Records from a collection

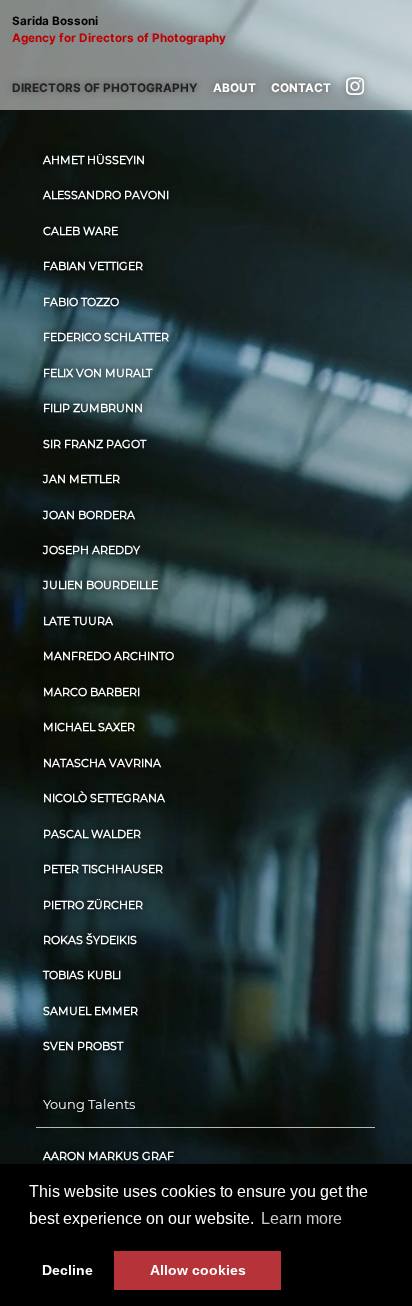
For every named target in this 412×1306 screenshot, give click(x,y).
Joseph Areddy (91, 550)
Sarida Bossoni (119, 30)
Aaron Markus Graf (108, 1156)
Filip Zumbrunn (93, 408)
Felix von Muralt (97, 373)
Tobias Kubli (82, 975)
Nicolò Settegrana (104, 798)
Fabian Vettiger (93, 266)
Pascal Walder (92, 834)
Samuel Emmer (90, 1011)
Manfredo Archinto (108, 656)
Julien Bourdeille (100, 585)
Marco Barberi (91, 692)
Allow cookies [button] (198, 1270)
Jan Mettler (81, 479)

PROBLEM DETAILS: Only the lines from the one with "Filip Zumbrunn (93, 408)" through the last line above should be restated, word for word.

RESPONSE:
Filip Zumbrunn (93, 408)
Felix von Muralt (97, 373)
Tobias Kubli (82, 975)
Nicolò Settegrana (104, 798)
Fabian Vettiger (93, 266)
Pascal Walder (92, 834)
Samuel Emmer (90, 1011)
Manfredo Archinto (108, 656)
Julien Bourdeille (100, 585)
Marco Barberi (91, 692)
Allow cookies [button] (198, 1270)
Jan Mettler (81, 479)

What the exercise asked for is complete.